Era um sistema sujeito a forças centrífugas, no sentido de que a operação de criação na França estava pensando uma coisa, enquanto a operação na Irlanda dizia outra. As corridas na França e na Inglaterra também tinham posições divergentes. Embora meu pai fosse inteiramente capaz de lidar com essa situação, ali estava um jovem de 23 anos preso no meio dessas forças centrífugas puxando em direções opostas.

Nos primeiros anos, tudo o que eu podia fazer era ouvir. Passei muito tempo escutando Mme. Vuillier e Robert Muller.  Analisamos o Sistema de Dosagem e a tarefa de manter o método atualizado, e ele tinha que ser atualizado com frequência. O sistema têm aspectos matemáticos e de julgamentos pessoais.  O treinamento foi outro ponto complexo da operação. Alec Head tinha trabalhado com meu pai. Ele treinou vários cavalos excepcionais, mas quando se tornou um proprietário-criador, em vez de apenas treinador, fiquei bastante desconfortável com essa decisão, e nos separamos em muitos bons termos. Foi por isso que comecei a trabalhar com François Mathet. Na época da separação de Alec Head, eu tinha um contato considerável com Mme. Vuillier e Robert Muller, não muito com Alec Head, e menos ainda com Noel Murless, que era o treinador da família na Inglaterra e mesmo com o Major Hall, gerente na Irlanda. O verdadeiro "ambiente das pessoas" era frágil, para dizer o mínimo.

P.J.: A morte do seu avô e depois do seu pai levou à venda de cavalos. Qual foi o impacto dessas sucessivas vendas? Qual era o estado da infraestrutura física da operação quando o senhor assumiu?

S.A. Aga Khan: De início, não percebi o grau de dano causado ao plantel pelas vendas de herança devidas à morte de meu avô e de meu pai em um intervalo de três anos. Tivemos algumas decisões muito difíceis de tomar. Meu pai teve que comprar a parte dos outros herdeiros, além de pagar o imposto pela herança. Ele tinha que decidir que tipo de ação tomar, embora jamais tenhamos discutido isso, acredito que ele tomou a mesma decisão que eu tive que tomar três anos depois com a sua morte, que foi vender as éguas de alto valor e manter as éguas mais jovens e garanhões. Isso por si só foi uma decisão muito difícil de tomar. As éguas de alto perfil estabeleceram seu alto preço, eram éguas que já haviam produzido um bom filho ou tiveram uma carreira de corrida excepcional ou mesmo possuíam um pedigree de primeira categoria. 
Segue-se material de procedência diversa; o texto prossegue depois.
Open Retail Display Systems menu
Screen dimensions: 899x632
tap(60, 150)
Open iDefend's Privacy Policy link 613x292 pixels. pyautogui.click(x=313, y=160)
Quando herdei a operação tive que comprar a parte dos outros herdeiros e pagar o imposto de morte. Tive que tomar a mesma decisão que meu pai havia tomado três anos antes, vender as éguas de alto valor que restaram daquela venda. Logicamente acabamos com um plantel de jovens éguas não testadas, com carreiras de corrida muitas vezes moderadas. Eu não tinha noção do quão frágil a operação havia se tornado. Outro aspecto que não compreendi completamente foi a importância do investimento necessário em todos os ativos físicos da operação. Não fazia ideia, não tinha noção da real necessidade de investir nos haras e talvez até no centro de formação da potrada. 
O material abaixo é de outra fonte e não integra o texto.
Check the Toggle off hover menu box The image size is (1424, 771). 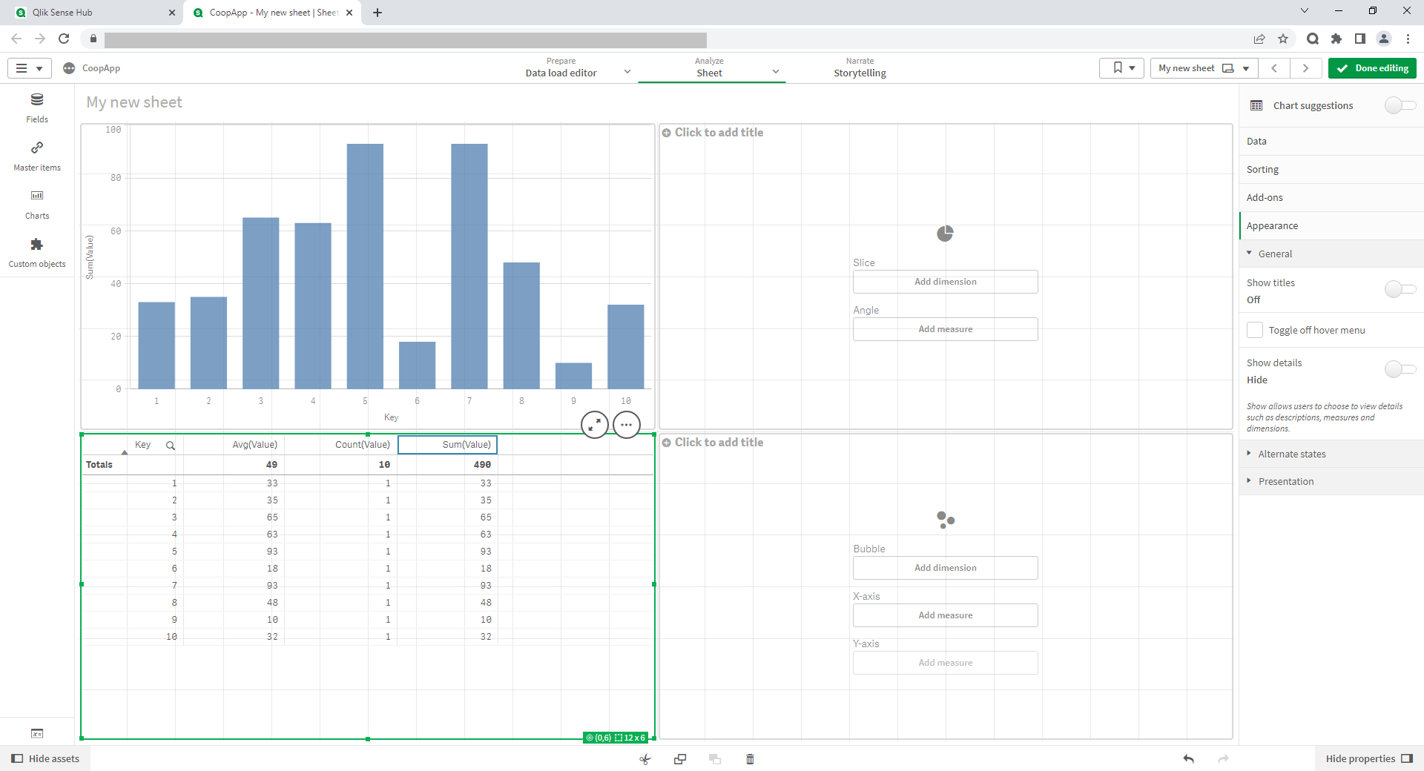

Os haras não estavam de acordo com o padrão, eles não tinham cercas suficientes. Quando você não possui um haras com divisões suficientes, você não pode colocar cavalos nos piquetes. Se você não pode colocar  cavalos nos piquetes, você está criando o mesmo número de cavalos em cada vez menos área física e, portanto, os cavalos ficam cada vez mais frágeis por não poderem se exercitar ao ar livre durante a sua formação física. Isso, obviamente, na minha operação, foi uma grande fonte de atrito entre os treinadores e os gerentes dos haras. Os gerentes diziam: "Não podemos fazer melhor" e os treinadores diziam: "Não podemos treinar cavalos frágeis". Toda a operação em 1960 foi, francamente, mais tênue do que eu jamais poderia ter imaginado. Daquele momento em diante, a questão era o quanto não sabíamos, não o quanto sabíamos. Onde iríamos obter as informações necessárias para a reconstrução? A atividade, à primeira vista, teve um resultado glorioso, mas era, de fato, imensamente frágil. Essa foi a realidade de um desafio inesperadamente exigente.
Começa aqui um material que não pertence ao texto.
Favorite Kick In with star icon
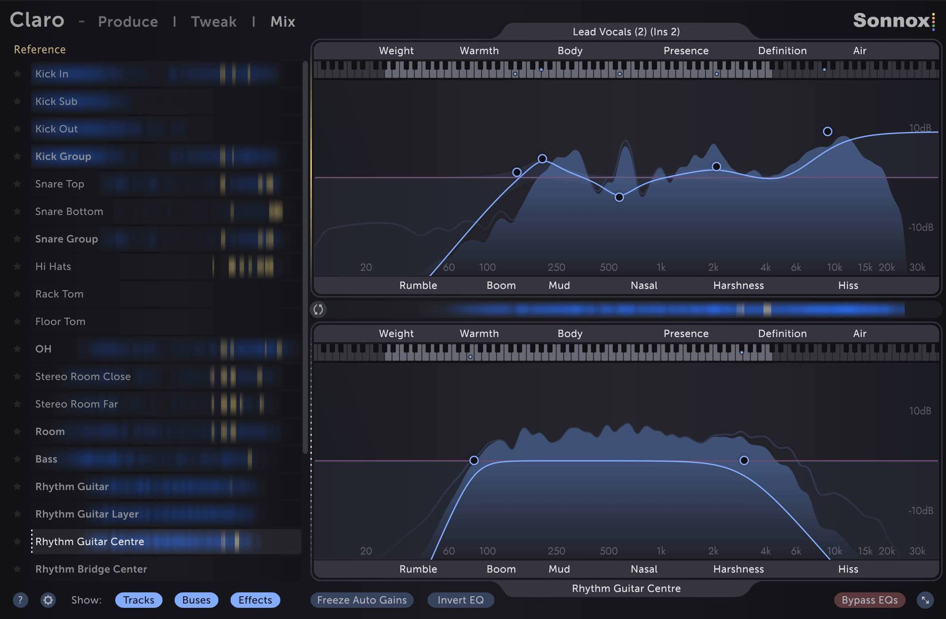The height and width of the screenshot is (619, 946). point(17,74)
P.J.: Além da influência familiar, pessoas como o treinador François Mathet ou outras tiveram um papel significativo em seu interesse pelas corridas? François Mathet o auxiliou na compra da operação Dupre?

S.A. Aga Khan: François Mathet era o que chamamos um treinador público. Quando ele pegou meus cavalos, seu principal proprietário era François Dupre e depois sua viúva. Ele também trabalhava para Etti Plesch e Jorge de Atucha, além de mais um ou dois outros proprietários com menos cavalos. Quando me juntei a ele, eu ofereci uma quantidade bastante grande de cavalos para ele treinar, mas de forma alguma esse número teve o mesmo impacto em seus resultados como os do estoque Dupre. Nas décadas de 1960 e 1970, os Dupres possuíam a operação dominante de corrida e reprodução na França. Eles produziam um cavalo clássico após o outro. François Dupre e François Mathet trabalhavam em equipe. Acho que eles se falavam todos os dias, a operação deles era muito bem sucedida. Etti Plesch era uma boa criadora, sabia de cavalos, e Jorge de Atucha também tinha bons cavalos. Eu era o novo nome na estrutura Mathet e, efetivamente, tinha um poder muito fraco. Aprendi com o tempo o quão fraco era, assim, nos primeiros anos eu era essencialmente um observador. Estava em modo de aprendizagem. 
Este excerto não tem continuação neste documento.